Consensus was overwhelmingly in the view that the US economy was heading for a soft landing and extremely confident rate cuts were coming at some point this year. I’m not sure the latter takes a genius to figure out; it’s more about when and not if. The former is surprising that the consensus is so high. A strong US retail sales report this week apparently reaffirmed the underlying resilience of the US economy. Davos, where once a year, all the financial great and good freeze in an effort to be seen and heard, appeared this year to deliver the same positive message on the outlook for the US economy and, therefore, the world’s.

Although we entered this year wearing our best stock market rose-tinted glasses, stocks have naturally struggled a little under that weight of expectation and some of last year’s late gains probably ate into some of the early gains for this year.
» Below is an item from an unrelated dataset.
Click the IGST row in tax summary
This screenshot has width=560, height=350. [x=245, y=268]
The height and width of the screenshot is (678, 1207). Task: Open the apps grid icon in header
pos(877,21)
We know that as a result of higher interest rates and economic uncertainty, many savers had understandably deposited savings into money market funds. At the start of the year, deposits in money market funds had grown to almost 6 trillion dollars. At some point, some, not all, of that money will be redeployed; but one has to anticipate a fair chunk of that wall of money to head back into equities and alternative investment classes. Apparently, 1 billion dollars went into the newly announced Bitcoin ETFs this week. FOMO demonstrated at its best.  

Stocks are having a better end to the week as tech and a resurgence of AI optimism from the chip manufacturing sector helped drive indexes higher on Thursday. Stocks in Europe appear to be following the lead higher today, led by moves around the rest of the world.